***** Source material

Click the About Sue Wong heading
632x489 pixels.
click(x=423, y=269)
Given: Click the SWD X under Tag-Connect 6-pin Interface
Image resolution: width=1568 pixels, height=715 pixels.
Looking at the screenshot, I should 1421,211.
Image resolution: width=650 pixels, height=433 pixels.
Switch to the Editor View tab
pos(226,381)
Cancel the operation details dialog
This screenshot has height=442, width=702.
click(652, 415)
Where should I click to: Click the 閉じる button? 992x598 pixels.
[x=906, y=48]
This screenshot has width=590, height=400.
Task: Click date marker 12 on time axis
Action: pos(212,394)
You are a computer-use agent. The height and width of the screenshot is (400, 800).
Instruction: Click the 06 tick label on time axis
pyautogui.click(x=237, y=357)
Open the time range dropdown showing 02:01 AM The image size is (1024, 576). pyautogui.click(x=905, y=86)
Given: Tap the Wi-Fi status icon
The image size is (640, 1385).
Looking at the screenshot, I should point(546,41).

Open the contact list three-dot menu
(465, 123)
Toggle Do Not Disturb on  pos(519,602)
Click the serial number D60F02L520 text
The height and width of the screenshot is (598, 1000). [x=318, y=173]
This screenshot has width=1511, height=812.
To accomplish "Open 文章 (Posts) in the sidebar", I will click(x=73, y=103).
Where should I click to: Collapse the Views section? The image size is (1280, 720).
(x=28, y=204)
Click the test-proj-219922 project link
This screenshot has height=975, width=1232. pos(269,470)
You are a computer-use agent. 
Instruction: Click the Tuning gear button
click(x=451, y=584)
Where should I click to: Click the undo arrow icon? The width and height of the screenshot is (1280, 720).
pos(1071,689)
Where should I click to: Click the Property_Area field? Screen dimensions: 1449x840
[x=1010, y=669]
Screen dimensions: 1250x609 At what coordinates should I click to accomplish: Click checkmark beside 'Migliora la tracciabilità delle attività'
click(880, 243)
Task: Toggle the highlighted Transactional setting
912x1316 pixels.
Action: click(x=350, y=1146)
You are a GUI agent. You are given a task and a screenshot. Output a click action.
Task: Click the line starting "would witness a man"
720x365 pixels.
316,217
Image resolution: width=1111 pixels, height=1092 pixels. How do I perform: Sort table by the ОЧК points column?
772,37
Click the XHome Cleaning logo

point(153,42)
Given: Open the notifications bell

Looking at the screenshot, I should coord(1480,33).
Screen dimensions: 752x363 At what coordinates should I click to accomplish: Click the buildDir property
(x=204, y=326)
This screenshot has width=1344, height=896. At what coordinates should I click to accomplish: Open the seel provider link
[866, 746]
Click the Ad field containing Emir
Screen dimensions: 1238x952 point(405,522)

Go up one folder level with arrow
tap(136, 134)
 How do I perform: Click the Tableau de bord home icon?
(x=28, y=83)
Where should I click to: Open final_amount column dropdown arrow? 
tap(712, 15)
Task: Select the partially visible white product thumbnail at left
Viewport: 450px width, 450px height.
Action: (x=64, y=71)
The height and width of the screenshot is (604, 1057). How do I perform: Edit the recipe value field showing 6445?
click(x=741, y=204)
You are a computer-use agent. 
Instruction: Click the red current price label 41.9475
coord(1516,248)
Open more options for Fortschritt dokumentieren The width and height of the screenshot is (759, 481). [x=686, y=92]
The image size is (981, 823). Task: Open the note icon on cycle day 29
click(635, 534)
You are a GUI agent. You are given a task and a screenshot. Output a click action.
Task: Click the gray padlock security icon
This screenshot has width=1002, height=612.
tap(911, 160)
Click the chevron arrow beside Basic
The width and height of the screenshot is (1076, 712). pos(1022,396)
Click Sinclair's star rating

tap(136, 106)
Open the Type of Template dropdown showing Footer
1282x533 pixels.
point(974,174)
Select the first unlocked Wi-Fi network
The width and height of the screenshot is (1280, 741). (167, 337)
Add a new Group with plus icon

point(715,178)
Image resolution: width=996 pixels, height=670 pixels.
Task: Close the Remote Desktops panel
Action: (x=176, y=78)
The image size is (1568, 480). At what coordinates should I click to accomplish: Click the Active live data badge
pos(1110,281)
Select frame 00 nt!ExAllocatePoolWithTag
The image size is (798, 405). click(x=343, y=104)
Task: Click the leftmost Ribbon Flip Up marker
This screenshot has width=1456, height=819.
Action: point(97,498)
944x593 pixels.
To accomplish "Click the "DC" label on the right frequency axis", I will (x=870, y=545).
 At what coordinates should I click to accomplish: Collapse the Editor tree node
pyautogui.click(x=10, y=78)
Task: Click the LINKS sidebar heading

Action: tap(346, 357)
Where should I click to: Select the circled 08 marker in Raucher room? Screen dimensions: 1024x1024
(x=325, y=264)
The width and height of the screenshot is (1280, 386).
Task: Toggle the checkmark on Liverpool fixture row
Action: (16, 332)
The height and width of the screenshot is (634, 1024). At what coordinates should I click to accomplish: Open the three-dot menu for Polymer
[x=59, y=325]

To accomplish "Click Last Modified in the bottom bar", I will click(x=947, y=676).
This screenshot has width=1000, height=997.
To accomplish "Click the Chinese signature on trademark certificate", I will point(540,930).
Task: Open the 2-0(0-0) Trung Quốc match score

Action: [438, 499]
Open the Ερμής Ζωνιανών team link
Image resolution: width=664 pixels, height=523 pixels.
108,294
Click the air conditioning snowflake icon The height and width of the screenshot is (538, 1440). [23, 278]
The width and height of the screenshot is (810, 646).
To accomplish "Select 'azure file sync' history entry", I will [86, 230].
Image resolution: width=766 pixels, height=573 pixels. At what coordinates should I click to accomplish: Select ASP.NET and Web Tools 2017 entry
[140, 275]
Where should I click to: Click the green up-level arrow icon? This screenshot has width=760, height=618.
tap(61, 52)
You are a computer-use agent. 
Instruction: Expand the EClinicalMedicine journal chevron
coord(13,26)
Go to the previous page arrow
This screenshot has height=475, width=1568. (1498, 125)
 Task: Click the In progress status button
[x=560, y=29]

**********

Exercise details: Transcribe the whole listing with nothing added or left out.

Task solution:
Click the About Sue Wong heading
632x489 pixels.
click(x=423, y=269)
Given: Click the SWD X under Tag-Connect 6-pin Interface
Image resolution: width=1568 pixels, height=715 pixels.
Looking at the screenshot, I should 1421,211.
Image resolution: width=650 pixels, height=433 pixels.
Switch to the Editor View tab
pos(226,381)
Cancel the operation details dialog
This screenshot has height=442, width=702.
click(652, 415)
Where should I click to: Click the 閉じる button? 992x598 pixels.
[x=906, y=48]
This screenshot has width=590, height=400.
Task: Click date marker 12 on time axis
Action: pos(212,394)
You are a computer-use agent. The height and width of the screenshot is (400, 800).
Instruction: Click the 06 tick label on time axis
pyautogui.click(x=237, y=357)
Open the time range dropdown showing 02:01 AM The image size is (1024, 576). pyautogui.click(x=905, y=86)
Given: Tap the Wi-Fi status icon
The image size is (640, 1385).
Looking at the screenshot, I should point(546,41).

Open the contact list three-dot menu
(465, 123)
Toggle Do Not Disturb on  pos(519,602)
Click the serial number D60F02L520 text
The height and width of the screenshot is (598, 1000). [x=318, y=173]
This screenshot has width=1511, height=812.
To accomplish "Open 文章 (Posts) in the sidebar", I will click(x=73, y=103).
Where should I click to: Collapse the Views section? The image size is (1280, 720).
(x=28, y=204)
Click the test-proj-219922 project link
This screenshot has height=975, width=1232. pos(269,470)
You are a computer-use agent. 
Instruction: Click the Tuning gear button
click(x=451, y=584)
Where should I click to: Click the undo arrow icon? The width and height of the screenshot is (1280, 720).
pos(1071,689)
Where should I click to: Click the Property_Area field? Screen dimensions: 1449x840
[x=1010, y=669]
Screen dimensions: 1250x609 At what coordinates should I click to accomplish: Click checkmark beside 'Migliora la tracciabilità delle attività'
click(880, 243)
Task: Toggle the highlighted Transactional setting
912x1316 pixels.
Action: click(x=350, y=1146)
You are a GUI agent. You are given a task and a screenshot. Output a click action.
Task: Click the line starting "would witness a man"
720x365 pixels.
316,217
Image resolution: width=1111 pixels, height=1092 pixels. How do I perform: Sort table by the ОЧК points column?
772,37
Click the XHome Cleaning logo

point(153,42)
Given: Open the notifications bell

Looking at the screenshot, I should coord(1480,33).
Screen dimensions: 752x363 At what coordinates should I click to accomplish: Click the buildDir property
(x=204, y=326)
This screenshot has width=1344, height=896. At what coordinates should I click to accomplish: Open the seel provider link
[866, 746]
Click the Ad field containing Emir
Screen dimensions: 1238x952 point(405,522)

Go up one folder level with arrow
tap(136, 134)
 How do I perform: Click the Tableau de bord home icon?
(x=28, y=83)
Where should I click to: Open final_amount column dropdown arrow? 
tap(712, 15)
Task: Select the partially visible white product thumbnail at left
Viewport: 450px width, 450px height.
Action: (x=64, y=71)
The height and width of the screenshot is (604, 1057). How do I perform: Edit the recipe value field showing 6445?
click(x=741, y=204)
You are a computer-use agent. 
Instruction: Click the red current price label 41.9475
coord(1516,248)
Open more options for Fortschritt dokumentieren The width and height of the screenshot is (759, 481). [x=686, y=92]
The image size is (981, 823). Task: Open the note icon on cycle day 29
click(635, 534)
You are a GUI agent. You are given a task and a screenshot. Output a click action.
Task: Click the gray padlock security icon
This screenshot has width=1002, height=612.
tap(911, 160)
Click the chevron arrow beside Basic
The width and height of the screenshot is (1076, 712). pos(1022,396)
Click Sinclair's star rating

tap(136, 106)
Open the Type of Template dropdown showing Footer
1282x533 pixels.
point(974,174)
Select the first unlocked Wi-Fi network
The width and height of the screenshot is (1280, 741). (167, 337)
Add a new Group with plus icon

point(715,178)
Image resolution: width=996 pixels, height=670 pixels.
Task: Close the Remote Desktops panel
Action: (x=176, y=78)
The image size is (1568, 480). At what coordinates should I click to accomplish: Click the Active live data badge
pos(1110,281)
Select frame 00 nt!ExAllocatePoolWithTag
The image size is (798, 405). click(x=343, y=104)
Task: Click the leftmost Ribbon Flip Up marker
This screenshot has width=1456, height=819.
Action: point(97,498)
944x593 pixels.
To accomplish "Click the "DC" label on the right frequency axis", I will (x=870, y=545).
 At what coordinates should I click to accomplish: Collapse the Editor tree node
pyautogui.click(x=10, y=78)
Task: Click the LINKS sidebar heading

Action: tap(346, 357)
Where should I click to: Select the circled 08 marker in Raucher room? Screen dimensions: 1024x1024
(x=325, y=264)
The width and height of the screenshot is (1280, 386).
Task: Toggle the checkmark on Liverpool fixture row
Action: (16, 332)
The height and width of the screenshot is (634, 1024). At what coordinates should I click to accomplish: Open the three-dot menu for Polymer
[x=59, y=325]

To accomplish "Click Last Modified in the bottom bar", I will click(x=947, y=676).
This screenshot has width=1000, height=997.
To accomplish "Click the Chinese signature on trademark certificate", I will point(540,930).
Task: Open the 2-0(0-0) Trung Quốc match score

Action: [438, 499]
Open the Ερμής Ζωνιανών team link
Image resolution: width=664 pixels, height=523 pixels.
108,294
Click the air conditioning snowflake icon The height and width of the screenshot is (538, 1440). [23, 278]
The width and height of the screenshot is (810, 646).
To accomplish "Select 'azure file sync' history entry", I will [86, 230].
Image resolution: width=766 pixels, height=573 pixels. At what coordinates should I click to accomplish: Select ASP.NET and Web Tools 2017 entry
[140, 275]
Where should I click to: Click the green up-level arrow icon? This screenshot has width=760, height=618.
tap(61, 52)
You are a computer-use agent. 
Instruction: Expand the EClinicalMedicine journal chevron
coord(13,26)
Go to the previous page arrow
This screenshot has height=475, width=1568. (1498, 125)
 Task: Click the In progress status button
[x=560, y=29]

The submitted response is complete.